### THE PROBLEM
Each line of the data below that includes the string "does" must be copied.

(MATERIAL SUPPLIED)

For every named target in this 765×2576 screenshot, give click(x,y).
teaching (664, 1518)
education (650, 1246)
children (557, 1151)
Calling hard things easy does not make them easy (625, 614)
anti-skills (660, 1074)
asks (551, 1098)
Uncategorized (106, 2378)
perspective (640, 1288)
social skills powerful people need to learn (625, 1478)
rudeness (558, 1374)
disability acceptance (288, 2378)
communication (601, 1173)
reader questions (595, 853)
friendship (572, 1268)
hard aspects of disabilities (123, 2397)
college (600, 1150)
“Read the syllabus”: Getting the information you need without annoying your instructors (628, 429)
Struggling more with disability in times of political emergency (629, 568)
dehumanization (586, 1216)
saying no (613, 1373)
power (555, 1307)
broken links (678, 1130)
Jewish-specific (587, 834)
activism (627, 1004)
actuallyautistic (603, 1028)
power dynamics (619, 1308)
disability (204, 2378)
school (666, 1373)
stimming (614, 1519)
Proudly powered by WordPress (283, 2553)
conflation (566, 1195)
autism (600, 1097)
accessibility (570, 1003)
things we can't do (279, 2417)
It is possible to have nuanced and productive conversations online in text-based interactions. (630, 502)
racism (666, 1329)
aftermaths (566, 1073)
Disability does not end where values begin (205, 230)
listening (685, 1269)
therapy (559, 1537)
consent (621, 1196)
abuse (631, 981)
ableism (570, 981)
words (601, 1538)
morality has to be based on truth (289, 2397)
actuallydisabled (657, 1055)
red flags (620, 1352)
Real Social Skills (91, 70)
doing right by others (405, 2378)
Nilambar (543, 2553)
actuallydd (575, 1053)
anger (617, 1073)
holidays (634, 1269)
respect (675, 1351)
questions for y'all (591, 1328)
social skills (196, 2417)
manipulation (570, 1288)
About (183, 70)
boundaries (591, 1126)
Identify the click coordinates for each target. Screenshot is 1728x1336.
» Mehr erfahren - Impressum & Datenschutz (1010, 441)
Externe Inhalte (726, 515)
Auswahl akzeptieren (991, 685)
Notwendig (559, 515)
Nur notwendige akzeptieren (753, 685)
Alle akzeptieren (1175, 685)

(End MATERIAL SUPPLIED)

### YOUR RESPONSE
Calling hard things easy does not make them easy (625, 614)
Disability does not end where values begin (205, 230)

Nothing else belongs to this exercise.